7 June 2011

In Which I Review To Desire a Devil by Elizabeth Hoyt

Yes yes yes.  I have finished the final installment of Elizabeth Hoyt's Legend of the Four Soldiers series.

And I may or may not have ordered the books in her next series.  Let's not talk about that right now.

SPOILER McSPOILER WARNING ABOUT SPOILERS.  This review contains information about the ending of the Four Soldiers series and details that you may or may not want to be a surprise.  The book is two years old, though, and you can get most of the spoilerage by reading the book description.  Consider yourself warned.

So throughout the Legend of the Four Soldiers there have really only been three soldiers that we're aware of.  There's Samuel Hartley, Lord Vale, and Alistair Munroe.  "Who," we think to ourselves, "Can the fourth book possibly be about?"

How about Reynaud St. Aubyn, the very reason Samuel Hartley comes to England to seek out his Emmeline in book one (you'll recall, perhaps, that Reynaud is her brother), the thought of whom torments the Spinners Falls survivors the most.  Lord Vale especially, has vivid memories of his childhood friend being crucified and burned alive.

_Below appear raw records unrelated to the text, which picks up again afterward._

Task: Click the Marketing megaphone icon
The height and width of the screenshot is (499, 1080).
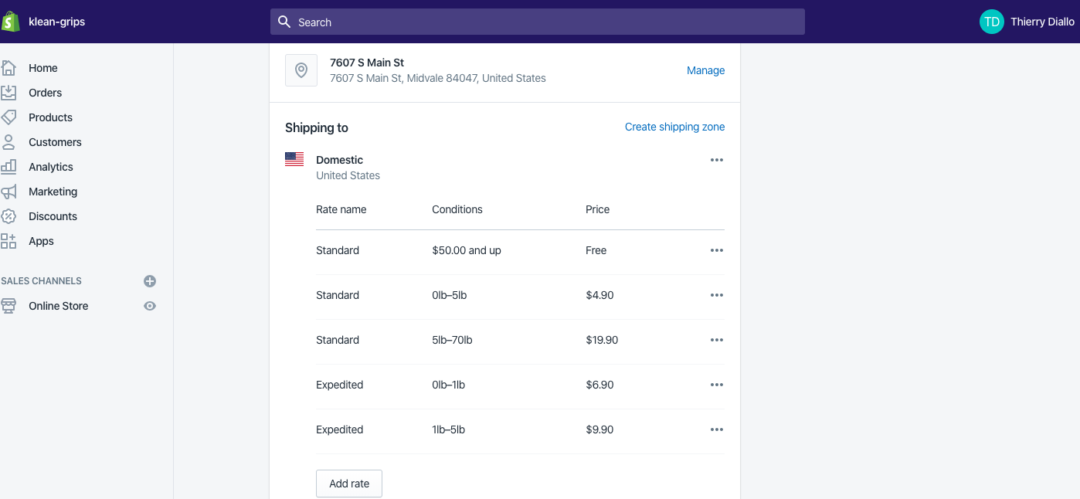Action: (x=8, y=192)
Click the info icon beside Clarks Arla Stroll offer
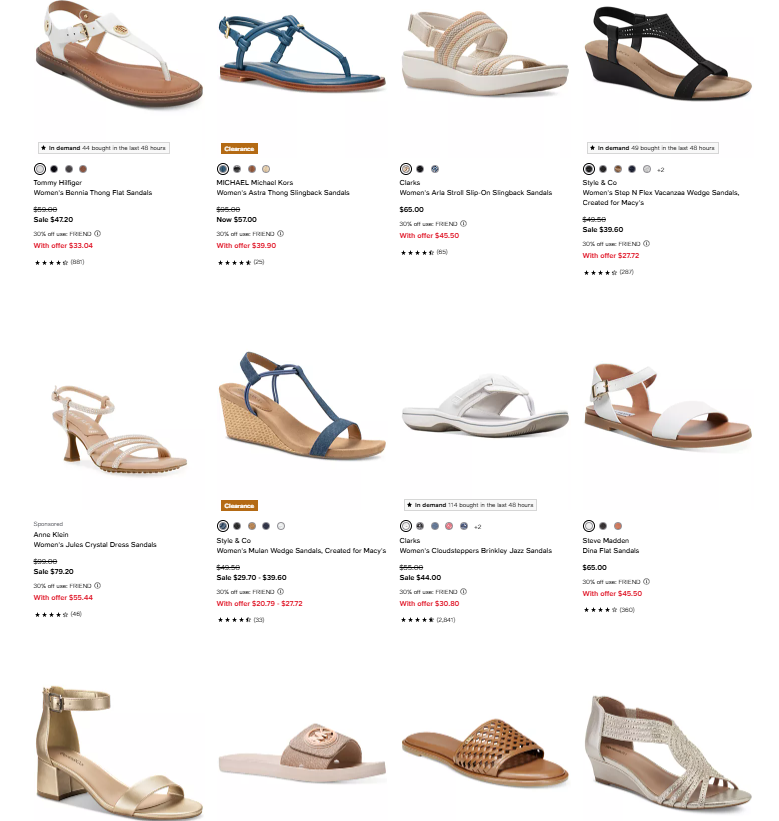779x821 pixels. (x=463, y=224)
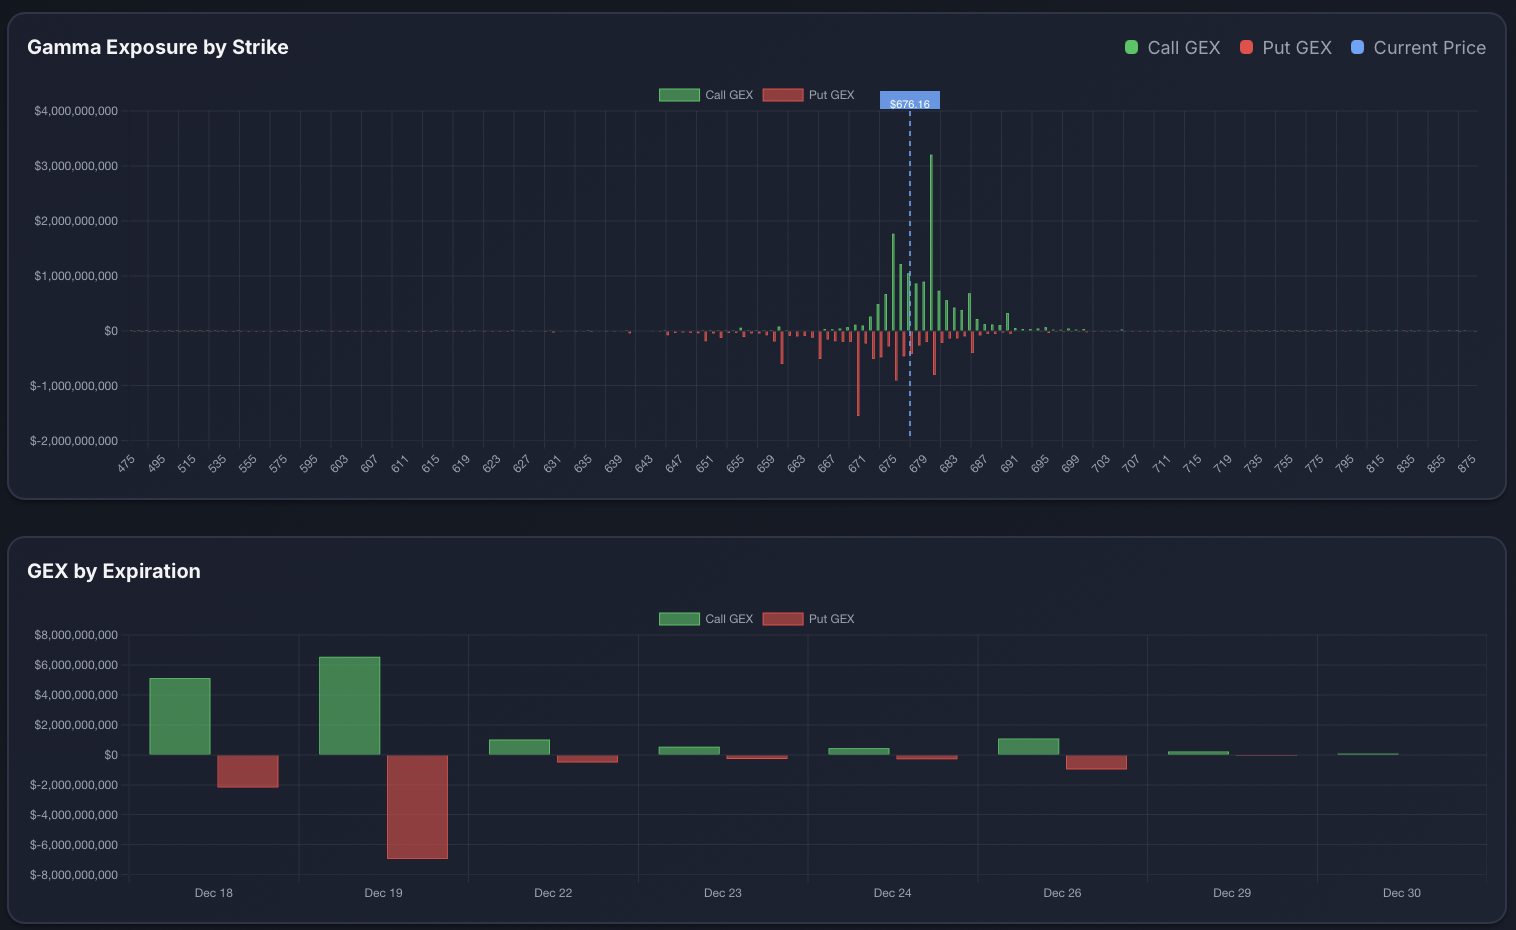
Task: Click the green Call GEX swatch in expiration chart
Action: click(x=679, y=618)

Which is a slight problem.  In all three previous books, the three men speak with black-and-white certainty about the fact that they saw Reynaud crucified and burned alive (after he was tortured).  There's no hesitation.  They saw him.  Until book four, when they saw a man whose face had already been burned beyond recognition, a man they had been told was Reynaud.

I don't have a problem with this.  I want a book Reynaud, and I want everything to come together.  I just need to say that there's a definite weakness in the thread.

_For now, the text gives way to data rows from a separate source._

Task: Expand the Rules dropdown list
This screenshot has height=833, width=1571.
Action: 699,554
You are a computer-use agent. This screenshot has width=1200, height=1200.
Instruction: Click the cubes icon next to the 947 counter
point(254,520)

Reynaud was indeed taken hostage by the natives in the Spinners Falls incident, was indeed dragged off to be a slave (with potential to be crucified later on) but managed, through sheer force of luck, to just get tortured a lot.  He eventually escapes captivity and manages to get home, only to stumble directly into the new Earl of Blanchard's political tea.

The new Earl is a distant cousin of Reynaud's who inherited the title after Reynaud's father died (following Reynaud's supposed fatality on the American frontier).  He now lives in the Blanchard townhouse with his lovely niece, Beatrice.

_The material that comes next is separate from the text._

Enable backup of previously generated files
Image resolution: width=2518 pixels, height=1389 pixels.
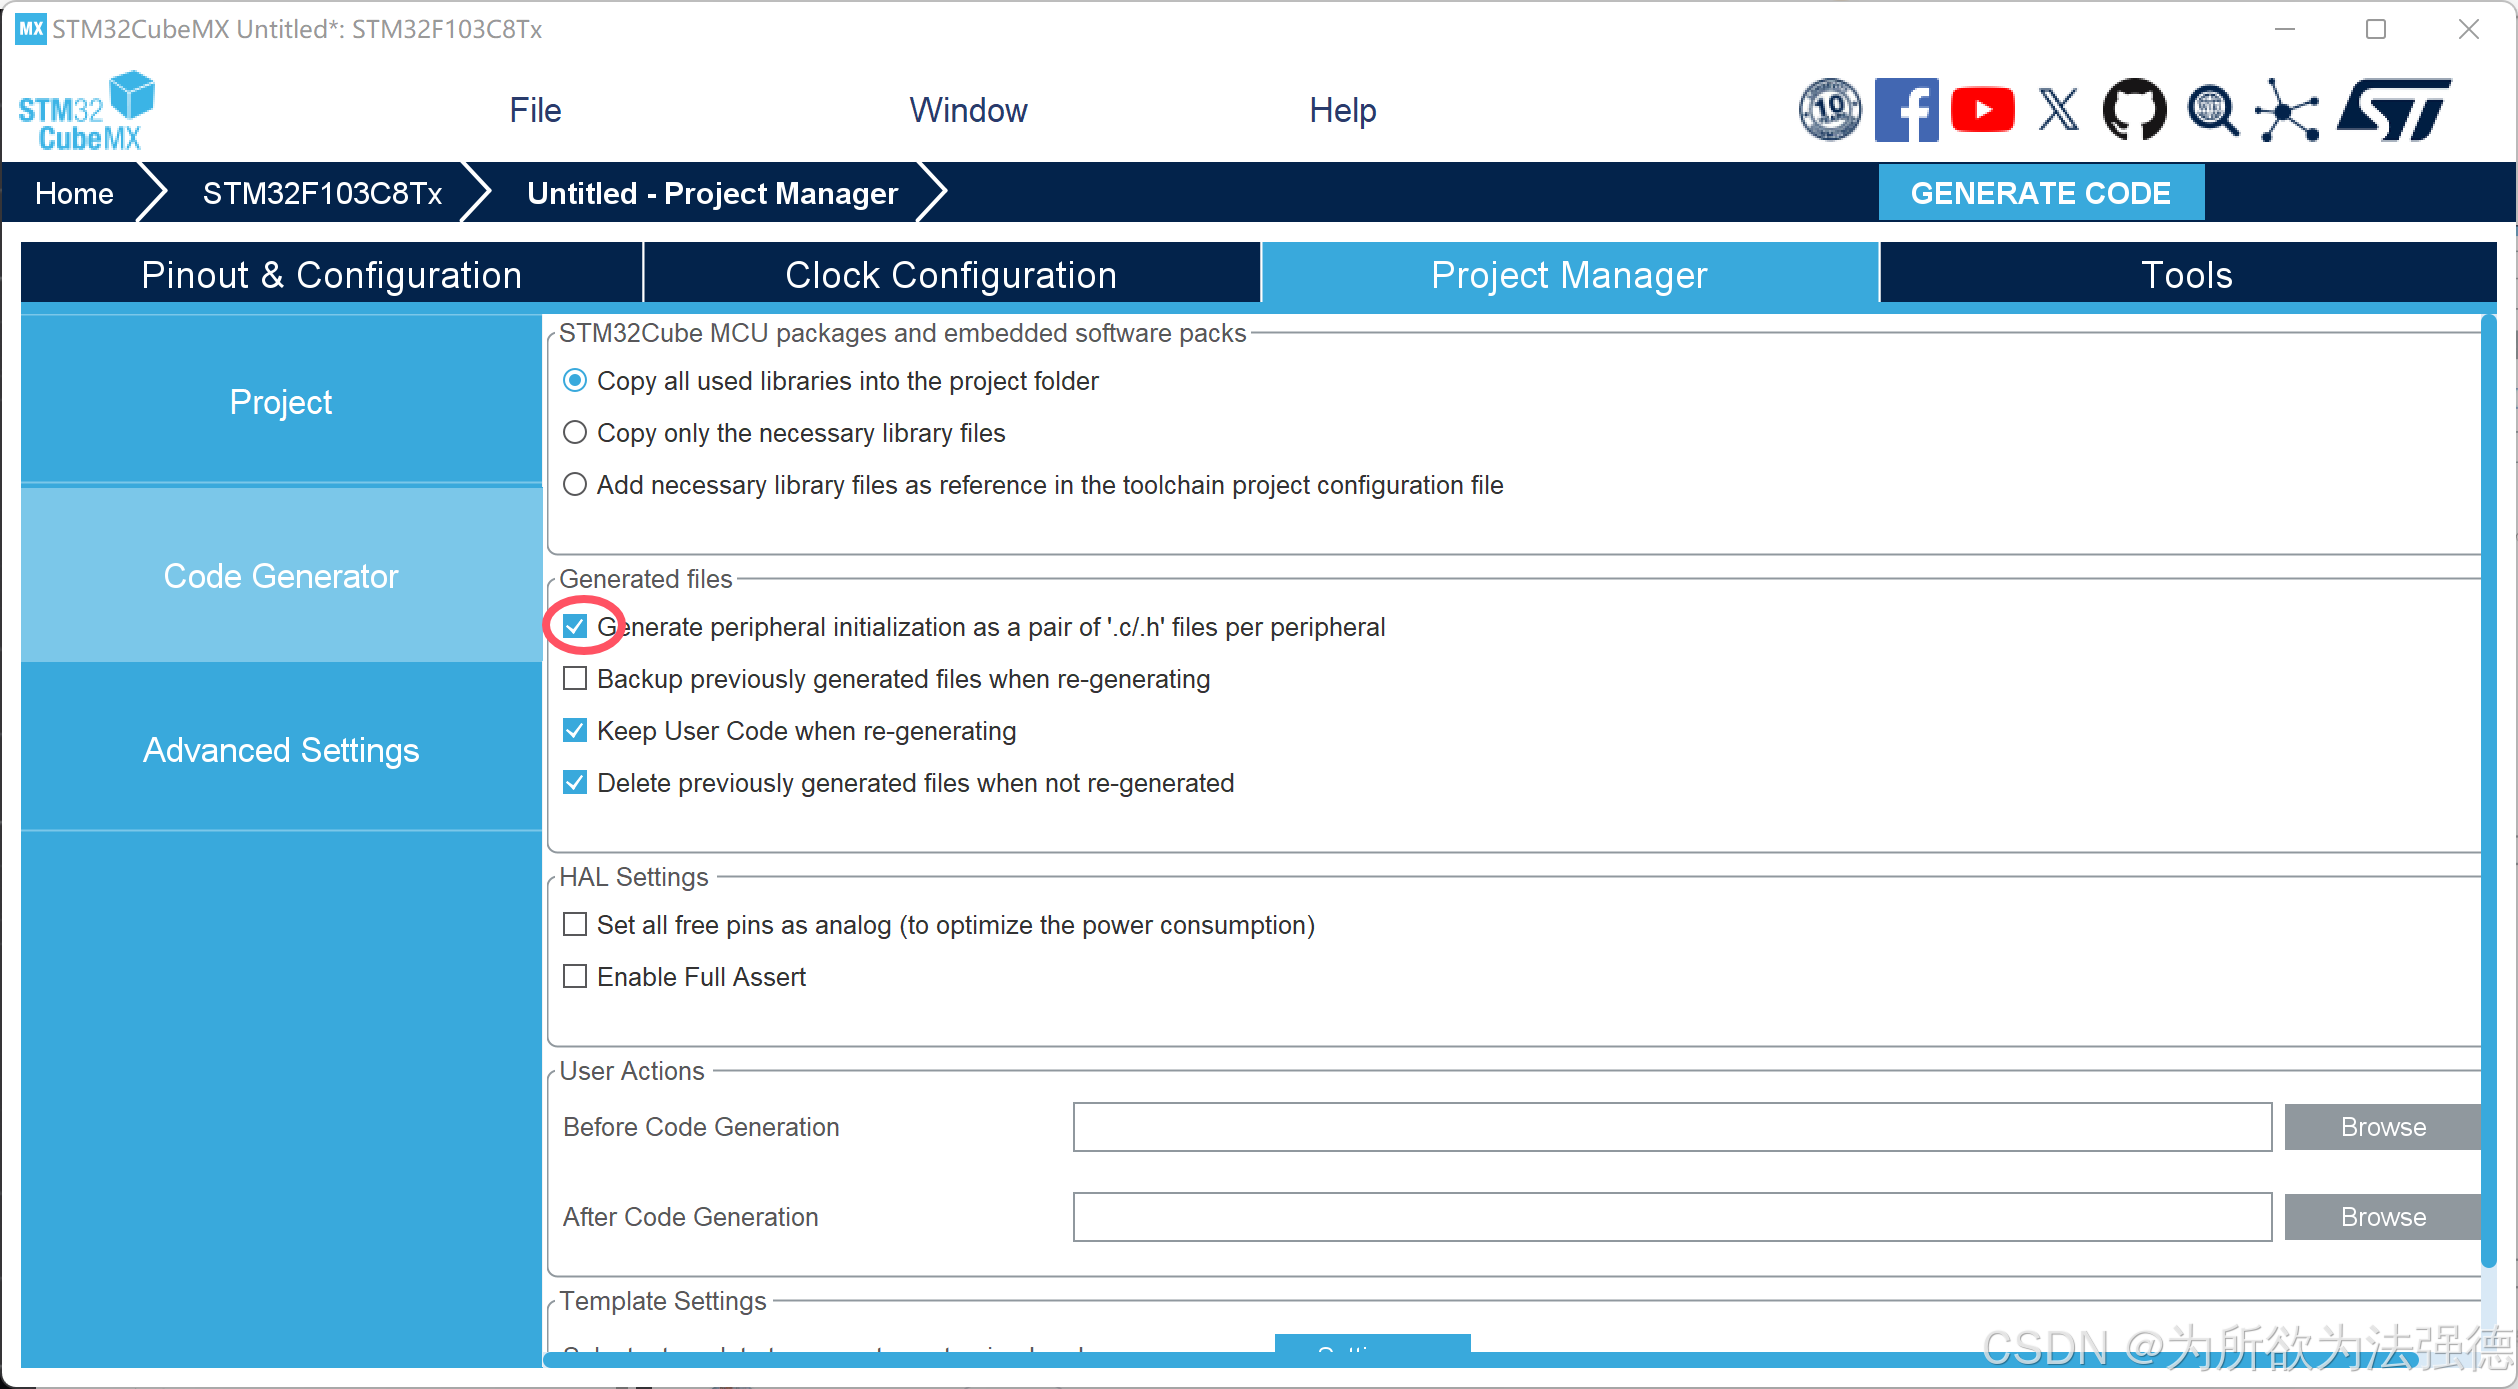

Because of course he has a lovely niece named Beatrice.  And of course Beatrice has spent so much time gazing longingly at the portrait of Reynaud in the study that she knows exactly who he is when he bursts into the party, all hairy and emaciated.  And of course the two become enamored of each other pretty instantly.

Their relationship is a lot rawer than the others, because Reynaud himself is rawer- just barely this side of civilized after having spent so long fending for himself in the wilderness.  I would classify this as the most "traditional" romance of the four.  Beatrice is all virginal and headstrong, and Reynaud is all chest-thumpy-while-growling "mine."  All the time.  This is not a bad thing (I do like me some chest-thumping), but I do find it surprising, considering how "real" and "different" the relationships were in the previous three books.

Reynaud's return triggers a series of events that culminates in the discovery of the traitor who sold them out at Spinners Falls.  I'm not going to spoil this, but it's because I almost don't care.  I mean, I do care.  I invested time in these books and I enjoyed the hell out of them.  But to me the point isn't who committed this fictional crime.  It's about the characters and how they fit and come together.  It's about new and different characters and stories, and it's about the fact that I have a new auto-buy historical author.

I have more to say about this series, but I'm going to save it for an Obsessed.  Be prepared.